大和と沖ノ島の祭祀に共通点 葛城地域集団が関与か - 橿考研で研究講座

奈良県橿原市畝傍町の県立橿原考古学研究所で21日、第2回研究講座「大和と沖ノ島の祭祀を語る」が行われ、歴史ファンら約370人が参加した。
同研究所付属博物館で開催中の春季特別展(6月18日まで)の特別展に合わせて全3回開催。今回は同研究所企画学芸部学芸係長の青柳泰介さんが「大和の水辺の祭祀と沖ノ島祭祀」をテーマに講師を務めた。
青柳さんは大和の豪族分布図などを示し、「古墳時代前期後半、発言権のなかった葛城地域集団は朝鮮半島に活路を求め、百済に接近して力をつけていったのでは」と推察した。

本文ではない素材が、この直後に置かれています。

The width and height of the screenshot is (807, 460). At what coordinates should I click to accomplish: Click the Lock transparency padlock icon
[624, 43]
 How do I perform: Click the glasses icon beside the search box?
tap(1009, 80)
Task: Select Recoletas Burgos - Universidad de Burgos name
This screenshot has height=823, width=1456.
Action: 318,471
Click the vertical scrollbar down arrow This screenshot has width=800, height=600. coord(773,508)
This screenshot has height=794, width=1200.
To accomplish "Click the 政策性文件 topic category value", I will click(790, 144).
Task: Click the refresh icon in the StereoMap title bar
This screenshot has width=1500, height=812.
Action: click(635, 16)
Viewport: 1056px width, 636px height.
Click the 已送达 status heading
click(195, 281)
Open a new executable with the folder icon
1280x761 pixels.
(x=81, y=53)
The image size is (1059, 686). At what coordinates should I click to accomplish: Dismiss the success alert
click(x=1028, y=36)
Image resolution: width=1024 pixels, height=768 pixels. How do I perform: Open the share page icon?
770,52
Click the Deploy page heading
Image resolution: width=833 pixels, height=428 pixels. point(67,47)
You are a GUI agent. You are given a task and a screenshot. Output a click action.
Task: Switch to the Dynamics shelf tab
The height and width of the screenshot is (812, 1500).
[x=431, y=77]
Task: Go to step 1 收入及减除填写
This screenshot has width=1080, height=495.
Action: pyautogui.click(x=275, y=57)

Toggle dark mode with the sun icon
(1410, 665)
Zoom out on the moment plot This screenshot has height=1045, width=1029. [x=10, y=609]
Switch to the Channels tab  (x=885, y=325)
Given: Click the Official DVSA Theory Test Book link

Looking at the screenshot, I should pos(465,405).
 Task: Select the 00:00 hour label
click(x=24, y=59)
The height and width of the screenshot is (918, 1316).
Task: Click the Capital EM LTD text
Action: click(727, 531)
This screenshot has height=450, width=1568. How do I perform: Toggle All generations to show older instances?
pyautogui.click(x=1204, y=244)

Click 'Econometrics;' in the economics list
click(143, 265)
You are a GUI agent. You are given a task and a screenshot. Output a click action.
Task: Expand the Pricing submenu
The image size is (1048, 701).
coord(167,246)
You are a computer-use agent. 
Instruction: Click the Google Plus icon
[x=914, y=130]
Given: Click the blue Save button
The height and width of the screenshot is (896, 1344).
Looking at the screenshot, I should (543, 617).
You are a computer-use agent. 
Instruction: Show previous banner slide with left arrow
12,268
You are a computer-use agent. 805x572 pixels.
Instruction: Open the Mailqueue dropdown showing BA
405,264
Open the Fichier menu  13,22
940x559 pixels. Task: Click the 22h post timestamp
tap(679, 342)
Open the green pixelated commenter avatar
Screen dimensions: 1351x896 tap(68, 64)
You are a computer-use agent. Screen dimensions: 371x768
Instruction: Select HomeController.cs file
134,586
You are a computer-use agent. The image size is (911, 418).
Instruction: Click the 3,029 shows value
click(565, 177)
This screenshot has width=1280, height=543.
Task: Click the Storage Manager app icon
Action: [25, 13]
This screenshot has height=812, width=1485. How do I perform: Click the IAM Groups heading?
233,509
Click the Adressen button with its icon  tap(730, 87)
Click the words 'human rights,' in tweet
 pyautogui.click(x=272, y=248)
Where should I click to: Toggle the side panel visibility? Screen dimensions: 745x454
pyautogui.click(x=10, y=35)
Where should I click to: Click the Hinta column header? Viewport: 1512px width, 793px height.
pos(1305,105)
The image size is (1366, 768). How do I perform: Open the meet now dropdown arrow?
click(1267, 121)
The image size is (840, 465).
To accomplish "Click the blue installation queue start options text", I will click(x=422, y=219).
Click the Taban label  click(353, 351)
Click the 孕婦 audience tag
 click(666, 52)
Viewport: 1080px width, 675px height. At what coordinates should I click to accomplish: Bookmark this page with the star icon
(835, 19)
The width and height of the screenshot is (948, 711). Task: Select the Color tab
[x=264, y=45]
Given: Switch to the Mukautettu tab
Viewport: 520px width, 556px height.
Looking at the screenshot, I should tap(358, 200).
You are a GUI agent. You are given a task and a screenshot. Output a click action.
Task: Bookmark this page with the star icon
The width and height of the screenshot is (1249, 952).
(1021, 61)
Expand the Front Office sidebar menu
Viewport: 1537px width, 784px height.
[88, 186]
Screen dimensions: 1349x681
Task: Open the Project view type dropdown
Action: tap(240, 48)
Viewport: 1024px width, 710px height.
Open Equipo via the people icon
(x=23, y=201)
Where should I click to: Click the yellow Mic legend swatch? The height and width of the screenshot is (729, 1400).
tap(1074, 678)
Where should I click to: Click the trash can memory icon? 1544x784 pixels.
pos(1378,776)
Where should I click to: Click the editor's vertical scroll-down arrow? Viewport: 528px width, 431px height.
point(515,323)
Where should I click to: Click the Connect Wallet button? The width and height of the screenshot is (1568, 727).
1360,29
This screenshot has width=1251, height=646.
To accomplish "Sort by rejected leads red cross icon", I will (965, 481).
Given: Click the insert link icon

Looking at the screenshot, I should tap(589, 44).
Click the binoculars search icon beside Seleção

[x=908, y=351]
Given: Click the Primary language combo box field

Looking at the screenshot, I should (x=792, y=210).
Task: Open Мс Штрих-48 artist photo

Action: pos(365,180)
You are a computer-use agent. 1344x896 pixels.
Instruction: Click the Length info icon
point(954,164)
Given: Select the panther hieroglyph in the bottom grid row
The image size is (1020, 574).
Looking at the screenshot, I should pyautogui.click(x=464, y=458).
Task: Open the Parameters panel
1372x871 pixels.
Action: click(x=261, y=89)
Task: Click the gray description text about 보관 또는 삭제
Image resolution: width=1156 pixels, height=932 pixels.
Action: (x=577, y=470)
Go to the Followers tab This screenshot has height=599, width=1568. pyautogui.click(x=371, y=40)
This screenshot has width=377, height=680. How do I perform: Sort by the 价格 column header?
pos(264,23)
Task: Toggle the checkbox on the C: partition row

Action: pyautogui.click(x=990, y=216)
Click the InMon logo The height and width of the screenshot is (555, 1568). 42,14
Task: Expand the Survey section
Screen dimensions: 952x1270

朝鮮半島に向かう途中には沖ノ島があり、大和の水辺の祭祀と沖ノ島祭祀には山を起点としていることや、祭祀(さいし)遺物など多くの共通点がみられ、「葛城地域集団が沖ノ島祭祀の開始に関与した可能性がある」と指摘。同集団の新たな本拠地(南郷遺跡群)造営にあたり、山、磐座(いわくら)、水をベースにした地域設計を行い、「その核として南郷大東遺跡の導水施設での『水のまつり』を据えたのではないか」との見解を示した。
京都府立大学文学部の諫早直人准教授による「馬具からみた沖ノ島祭祀」と題した講座も行われた。第3回研究講座は6月11日、「沖ノ島出土品研究の最前線」をテーマに開かれる予定。